Although 90% of the surgical procedures performed on patients with OI are on the lower limbs, intramedullary fixation of the humerus may at times be indicated also in the upper limb for the correction of deformity and improvement of function. Upper limb deformities are generally present only in patients with severe disease (osteogenesis imperfecta congenita or osteogenesis imperfecta tarda I). The recommendations expressed in this paper are based on experience with 36 intramedullary rod fixation procedures on the upper limb in 12 patients with osteogenesis imperfecta, including 24 on the humerus, five on the radius and seven on the ulna. A Rush pin provided satisfactory fixation for the humerus, when inserted from its proximal end.
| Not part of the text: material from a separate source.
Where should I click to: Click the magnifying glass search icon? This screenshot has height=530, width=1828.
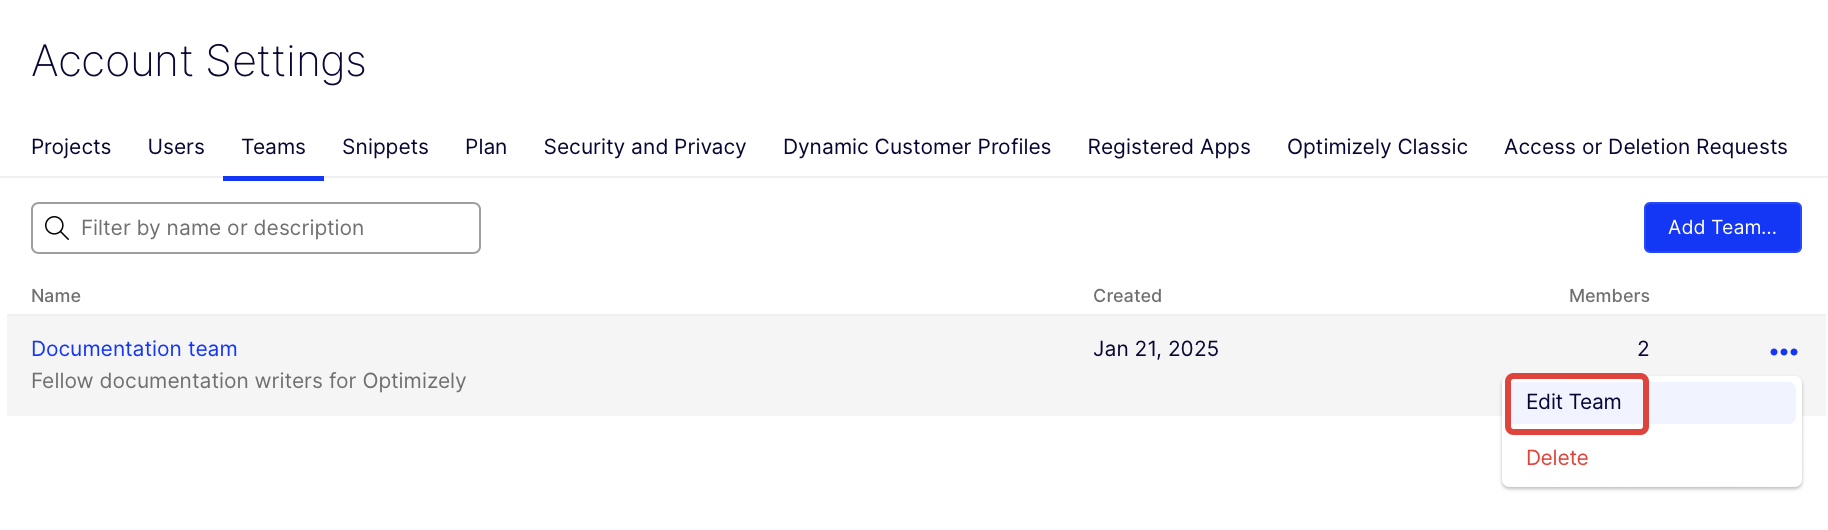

Intramedullary rods were extremely difficult to insert in the forearm bones, and the author considers the operation to be rarely indicated. Two interesting and unusual problems in the upper extremities have been encountered in patients with osteogenesis imperfecta: deformity of the clavicle severe enough to cause pain and limited motion, and unicameral bone cysts in the upper humerus.
尽管对成骨不全患者实施的外科手术90%是针对下肢的,但有时也可能需要对上肢的肱骨进行髓内固定,以矫正畸形并改善功能。上肢畸形通常仅出现在重症患者(先天性成骨不全或迟发性成骨不全I型)中。本文所表达的建议基于对12例成骨不全患者上肢进行36次髓内棒固定手术的经验,其中包括24例肱骨手术、5例桡骨手术和7例尺骨手术。从肱骨近端插入Rush针可为肱骨提供满意的固定。在前臂骨中插入髓内棒极其困难,作者认为该手术很少有必要进行。成骨不全患者在上肢出现了两个有趣且不常见的问题:锁骨畸形严重到引起疼痛和活动受限,以及肱骨近端的单房骨囊肿。